%%

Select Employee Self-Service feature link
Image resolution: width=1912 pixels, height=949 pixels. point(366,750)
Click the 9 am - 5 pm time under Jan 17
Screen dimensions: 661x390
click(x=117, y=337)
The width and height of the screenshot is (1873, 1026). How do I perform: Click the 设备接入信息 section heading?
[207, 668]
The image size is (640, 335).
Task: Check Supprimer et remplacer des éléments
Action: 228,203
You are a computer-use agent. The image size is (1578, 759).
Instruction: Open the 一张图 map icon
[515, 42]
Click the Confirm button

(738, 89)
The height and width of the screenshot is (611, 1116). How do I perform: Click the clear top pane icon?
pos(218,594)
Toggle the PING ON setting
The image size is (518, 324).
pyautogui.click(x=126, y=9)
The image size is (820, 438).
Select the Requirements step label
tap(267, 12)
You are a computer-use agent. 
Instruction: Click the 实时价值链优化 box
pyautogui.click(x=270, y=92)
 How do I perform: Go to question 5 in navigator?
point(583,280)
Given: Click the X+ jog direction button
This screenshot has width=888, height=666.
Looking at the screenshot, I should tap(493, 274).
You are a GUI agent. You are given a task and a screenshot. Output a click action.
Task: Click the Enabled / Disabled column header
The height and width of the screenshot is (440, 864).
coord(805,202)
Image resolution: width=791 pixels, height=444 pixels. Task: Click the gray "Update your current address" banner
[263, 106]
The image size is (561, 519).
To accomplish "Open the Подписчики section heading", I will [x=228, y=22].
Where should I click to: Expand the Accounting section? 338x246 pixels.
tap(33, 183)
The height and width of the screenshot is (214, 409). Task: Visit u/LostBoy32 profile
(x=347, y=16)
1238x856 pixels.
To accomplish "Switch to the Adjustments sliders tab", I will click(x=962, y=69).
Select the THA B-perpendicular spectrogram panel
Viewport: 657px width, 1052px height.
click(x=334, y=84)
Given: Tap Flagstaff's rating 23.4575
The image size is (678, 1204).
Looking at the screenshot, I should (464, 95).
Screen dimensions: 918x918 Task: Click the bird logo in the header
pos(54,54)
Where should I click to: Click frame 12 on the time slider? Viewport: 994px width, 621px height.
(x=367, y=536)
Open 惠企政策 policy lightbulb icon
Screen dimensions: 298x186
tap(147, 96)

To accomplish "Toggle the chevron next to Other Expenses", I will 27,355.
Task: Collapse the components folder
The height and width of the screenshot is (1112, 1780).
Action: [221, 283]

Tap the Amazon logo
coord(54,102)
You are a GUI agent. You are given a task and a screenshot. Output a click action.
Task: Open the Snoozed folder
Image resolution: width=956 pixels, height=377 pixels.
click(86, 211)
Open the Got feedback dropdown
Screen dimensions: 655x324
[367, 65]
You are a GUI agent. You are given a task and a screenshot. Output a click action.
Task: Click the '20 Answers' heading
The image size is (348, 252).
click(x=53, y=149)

%%

Exercise details
Can you reproduce all of the items above word for word, leaving every line unchanged?

Final result
Select Employee Self-Service feature link
Image resolution: width=1912 pixels, height=949 pixels. point(366,750)
Click the 9 am - 5 pm time under Jan 17
Screen dimensions: 661x390
click(x=117, y=337)
The width and height of the screenshot is (1873, 1026). How do I perform: Click the 设备接入信息 section heading?
[207, 668]
The image size is (640, 335).
Task: Check Supprimer et remplacer des éléments
Action: 228,203
You are a computer-use agent. The image size is (1578, 759).
Instruction: Open the 一张图 map icon
[515, 42]
Click the Confirm button

(738, 89)
The height and width of the screenshot is (611, 1116). How do I perform: Click the clear top pane icon?
pos(218,594)
Toggle the PING ON setting
The image size is (518, 324).
pyautogui.click(x=126, y=9)
The image size is (820, 438).
Select the Requirements step label
tap(267, 12)
You are a computer-use agent. 
Instruction: Click the 实时价值链优化 box
pyautogui.click(x=270, y=92)
 How do I perform: Go to question 5 in navigator?
point(583,280)
Given: Click the X+ jog direction button
This screenshot has width=888, height=666.
Looking at the screenshot, I should tap(493, 274).
You are a GUI agent. You are given a task and a screenshot. Output a click action.
Task: Click the Enabled / Disabled column header
The height and width of the screenshot is (440, 864).
coord(805,202)
Image resolution: width=791 pixels, height=444 pixels. Task: Click the gray "Update your current address" banner
[263, 106]
The image size is (561, 519).
To accomplish "Open the Подписчики section heading", I will [x=228, y=22].
Where should I click to: Expand the Accounting section? 338x246 pixels.
tap(33, 183)
The height and width of the screenshot is (214, 409). Task: Visit u/LostBoy32 profile
(x=347, y=16)
1238x856 pixels.
To accomplish "Switch to the Adjustments sliders tab", I will click(x=962, y=69).
Select the THA B-perpendicular spectrogram panel
Viewport: 657px width, 1052px height.
click(x=334, y=84)
Given: Tap Flagstaff's rating 23.4575
The image size is (678, 1204).
Looking at the screenshot, I should (464, 95).
Screen dimensions: 918x918 Task: Click the bird logo in the header
pos(54,54)
Where should I click to: Click frame 12 on the time slider? Viewport: 994px width, 621px height.
(x=367, y=536)
Open 惠企政策 policy lightbulb icon
Screen dimensions: 298x186
tap(147, 96)

To accomplish "Toggle the chevron next to Other Expenses", I will 27,355.
Task: Collapse the components folder
The height and width of the screenshot is (1112, 1780).
Action: [221, 283]

Tap the Amazon logo
coord(54,102)
You are a GUI agent. You are given a task and a screenshot. Output a click action.
Task: Open the Snoozed folder
Image resolution: width=956 pixels, height=377 pixels.
click(86, 211)
Open the Got feedback dropdown
Screen dimensions: 655x324
[367, 65]
You are a GUI agent. You are given a task and a screenshot. Output a click action.
Task: Click the '20 Answers' heading
The image size is (348, 252).
click(x=53, y=149)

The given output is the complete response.